ADA berbagai macam alasan yang dijadikan motif pelaku melakukan penculikan. Mulai dari tuntutan ekonomi, dendam, pemerasan, eksploitasi seksual terhadap anak, perdagangan anak, serta keinginan untuk menjadikannya seorang anak.
Apapun alasan tersebut, sebenarnya bisa dicegah oleh orangtua dengan pengawasan ketat terhadap aktivitas anak sehari-hari. Hanya saja, realitanya hal tersebut sulit untuk dilakukan.
Karenanya, menjadi penting bagi orangtua untuk membekali anak dengan edukasi-edukasi terkait cara berkomunikasi yang gambling saat anak berada dalam kondisi berbahaya.
Komisioner Bidang Pendidikan Komisi Perlindungan Anak Indonesia (KPAI) periode 2017-2022 Retno Listyarti mengatakan, masih cukup banyak anak di Indonesia yang belum dibekali cara-cara bagaimana ia dapat menguTarakan emosi dan proteksi diri, sehingga mereka tidak bisa meminta tolong atau menolak ajakan orang asing.
“Penting untuk mengajarkan kepada anak, bagaimana meminta tolong di situasi kerumunan.
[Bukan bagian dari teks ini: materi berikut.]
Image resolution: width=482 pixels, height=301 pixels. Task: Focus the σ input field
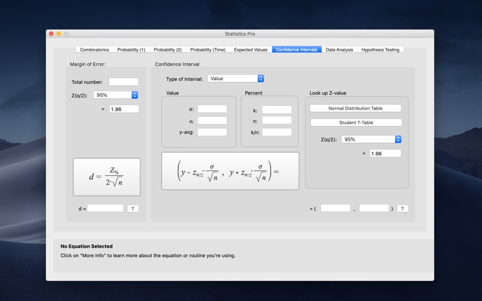(x=212, y=109)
Ajarkan pula untuk tidak mudah percaya pada orang asing. Pembelajaran ini penting, agar anak memiliki keberanian untuk menolak tegas apa yang menurut mereka salah dan mencurigakan,” kata Retno.
Tidak hanya anak, lanjut Retno, orangtua pun harus mendapatkan edukasi serupa. Penting bagi orangtua untuk melindungi anak dengan berani melaporkan sesegera mungkin ke pihak berwajib jika mengalami atau melihat penculikan bahkan kekerasan terhadap anak.
“Saat orangtua sudah sigap, peran lingkungan menjadi hal terpenting selanjutnya. Warga sekitar sebaiknya responsif jika melihat hal-hal mencurigakan pada anak. Mereka bisa bantu untuk menolong dan segera melapor, terutama saat melihat anak disiksa baik oleh orangtua atau orang lain,” ujar dia.
Sediakan payung hukum yang tegas
Tidak hanya menyoroti anak, orangtua, dan masyarakat, pemerintah juga mengambil peran penting dalam perlindungan anak. Saat ini, pemerintah sudah menyediakan payung hukum yang cukup, namun masih perlu menuntaskan kewajibannya dalam memenuhi hak anak.
Kewajiban yang dimaksud adalah memberikan perlindungan khusus kepada anak yang menjadi korban, penanganan yang cepat, perawatan, pendampingan psikososial, serta memastikan keberlangsungan pendidikan anak.
“Psikolog itu susah ditemukan di daerah pelosok, karena kebanyakan terkonsentrasi di kota besar. Ini yang harus menjadi perhatian pemerintah, karena anak-anak korban kekerasan memiliki trauma sepanjang hidup,” ucapnya.
Jadi, pencegahan kekerasan terhadap anak semestinya menjadi tanggung jawab bersama. Mulai dari bagaimana orangtua mengedukasi anak untuk tidak mudah terbujuk rayuan orang lain, berkomunikasi dengan gamblang dan meminta pertolongan dari orang di sekitar, serta memberikan perlindungan pada anak dengan melaporkan segera kejadian kepada pihak berwajib.
Masyarakat pun wajib mengambil peran penting ini. Salah satunya dengan lebih peduli dan berempati terhadap segala tindak kekerasan terhadap anak. Jangan ragu untuk melapor.
Sementara pemerintah, tidak hanya membentengi anak dengan payung hukum tetapi juga menyediakan perlindungan, perawatan psikologis korban, hingga keberlangsungan pendidikannya.